Unit failures with: balena-hostname-conf.service, balena-hostname-conf.service, balena-engine.socket

Hi,

I’m wondering if anyone might be able to help me debug an uncommon failure I’ve got with
Balena OS and our ARM board (TM3). It happened approximately once out of 4048 reboots.

Very occasionally we noticed the hostname wasn’t being set correctly by the Balena services, it was set to the kernel compiled hostname, H6.

After looking a bit more into this, I noticed some of the Balena services weren’t running correctly -

root@H6:~# systemctl list-units --failed
  UNIT                         LOAD   ACTIVE SUB    DESCRIPTION                         
● balena-hostname-conf.service loaded failed failed balena-hostname.json watcher service
● balena-hostname.service      loaded failed failed Balena Hostname Configuration       
● balena-engine.socket         loaded failed failed Docker Socket for the API

I noticed by doing journalctl -u balena-hostname.service, I found:

Oct 30 08:18:56 H6 balena-hostname[1387369]: [balena-hostname][INFO] Setting hostname.
Oct 30 08:18:56 H6 balena-hostname[1387369]: [balena-hostname][INFO] Generating default based on short UUID.
Oct 30 08:18:56 H6 balena-hostname[1387369]: [balena-hostname][ERROR] UUID missing from config.json.
Oct 30 08:18:56 H6 systemd[1]: balena-hostname.service: Main process exited, code=exited, status=1/FAILURE

I noticed though ‘/mnt/boot/config.json’ does have a UUID in.

The particular image being used was built with ./balena-yocto-scripts/build/barys -m tm3 -d

Any pointers would be much appreciated!

I’ve spent a while looking more into this:

I think the issue is related to /usr/bin/balena-hostname.

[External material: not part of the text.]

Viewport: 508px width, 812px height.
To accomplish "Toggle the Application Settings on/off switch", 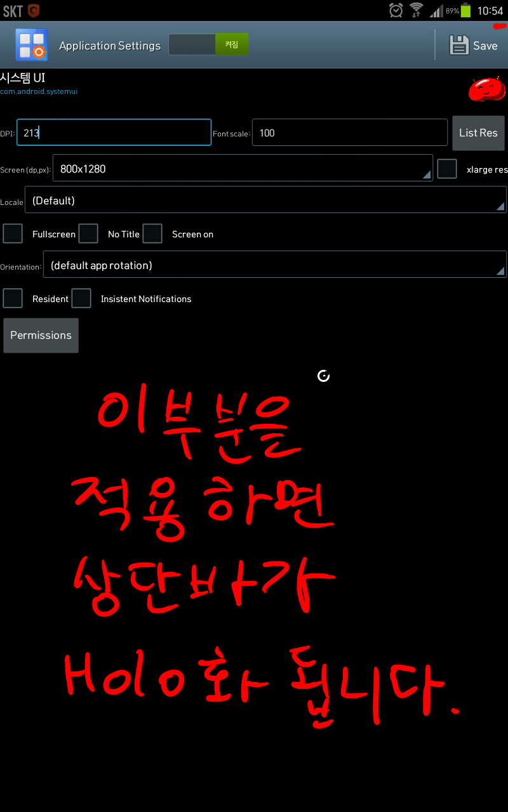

if [ -z "$CONFIG_HOSTNAME" ]; then
    # take just the first 7 characters
    info "Generating default based on short UUID."
    CONFIG_HOSTNAME=$(echo "$UUID" | sed -e 's/\(.......\).*/\1/')
fi

if [ -z "$CONFIG_HOSTNAME" ]; then
    fail "UUID missing from config.json."
fi

I get ‘fail “UUID missing from config.json.”’ triggered because UUID isn’t being set.

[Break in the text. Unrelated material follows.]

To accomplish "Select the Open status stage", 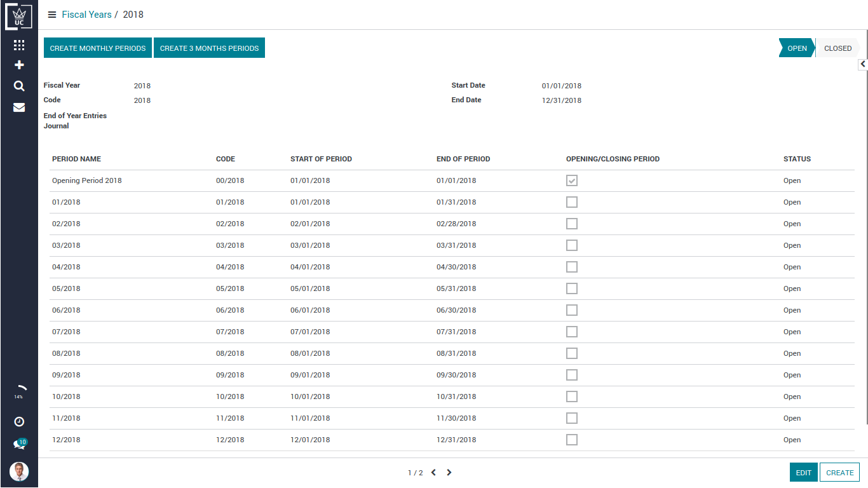I will [796, 48].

In balena-config-vars I’ve looked what is being executed -

if [ "${USE_CACHE}" -eq "1" ] && [ -n "${BALENA_CONFIG_VARS_CACHE}" ] && [ -f "${BALENA_CONFIG_VARS_CACHE}" ]; then
        . "${BALENA_CONFIG_VARS_CACHE}"  <--- ends up here
else
    [ -n "${BALENA_CONFIG_VARS_CACHE}" ] && [ -f "${BALENA_CONFIG_VARS_CACHE}" ] && rm -f "${BALENA_CONFIG_VARS_CACHE}"

So it tries to execute - /var/cache/balena-config-vars

However I notice that file appears empty, which I think may be the root of these issues

But /mnt/boot/config.json does contain a UUID